Maria Rosaria: La “Banca” del Rione Santa Brigida

Nel ventre del Rione Santa Brigida, prima che i picconi del Risanamento ne cancellassero per sempre i vicoli, la sopravvivenza aveva il profumo della legna arsa e dell’olio bollente. Qui, nel suo “basso” sempre affollato, la signora Maria Rosaria non si limitava a sfamare il quartiere: gestiva quella che molti consideravano la banca più umana della città.

​Il rito era quasi sacro nella sua semplicità. Un facchino o una ricamatrice si avvicinavano al banco; con 2 soldi (circa 10 centesimi di lira) potevano acquistare una pizza fritta dorata e fumante. Ma Maria Rosaria sapeva leggere la fame negli occhi. A chi era in difficoltà estrema, insieme alla pizza avvolta nella carta paglia, consegnava con discrezione una moneta da 1 Lira (una somma che valeva quanto venti pizze).

​Il patto non era scritto su carta, ma scolpito nell’onore: il cliente mangiava, intascava il denaro e se ne andava. Aveva esattamente otto giorni per tornare. Alla scadenza del termine, il debito andava saldato restituendo 1 Lira e 2 soldi. In pratica, il cliente restituiva il prestito e pagava la pizza consumata una settimana prima, insieme a un piccolissimo “soprapprezzo” per la fiducia accordata.

​Non era un credito per tutti.
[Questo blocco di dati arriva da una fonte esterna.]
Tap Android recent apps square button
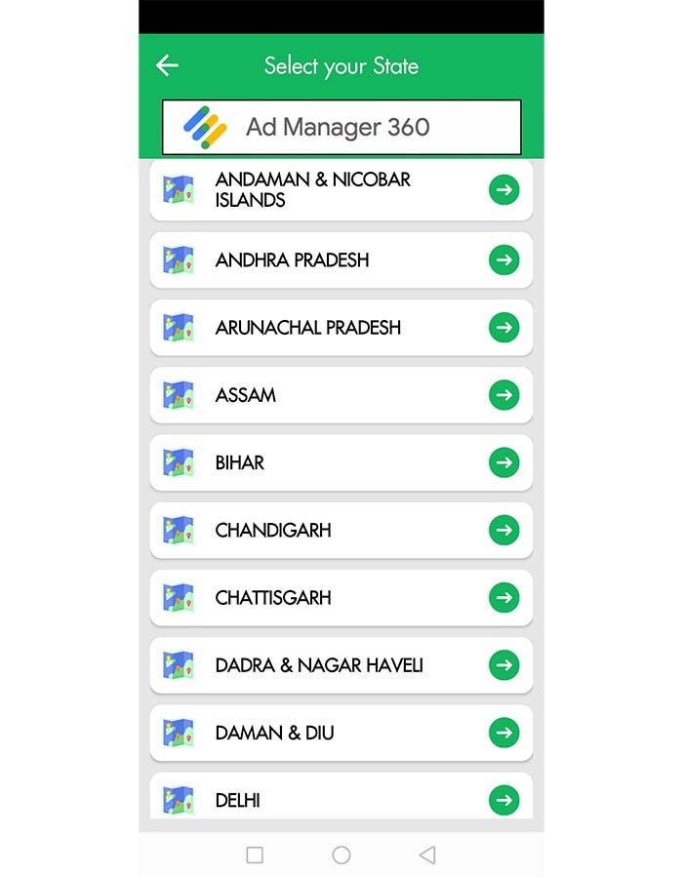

Maria Rosaria apriva la sua cassa solo a chi “apparteneva” al rione, a chi aveva una faccia conosciuta e una parola da difendere. Non c’erano contratti, solo lo sguardo severo della pizzaiola che fungeva da garanzia.
​Chi non riusciva a saldare non veniva denunciato alle guardie, ma subiva una punizione molto più amara: la scomunica sociale.

Maria Rosaria smetteva di salutare e il vicolo intero, per solidarietà verso la donna che aiutava tutti, voltava le spalle al debitore. In una Napoli dove il rispetto era l’unica vera moneta, essere “cancellati” dalla considerazione di Maria Rosaria significava diventare invisibili nel proprio stesso rione.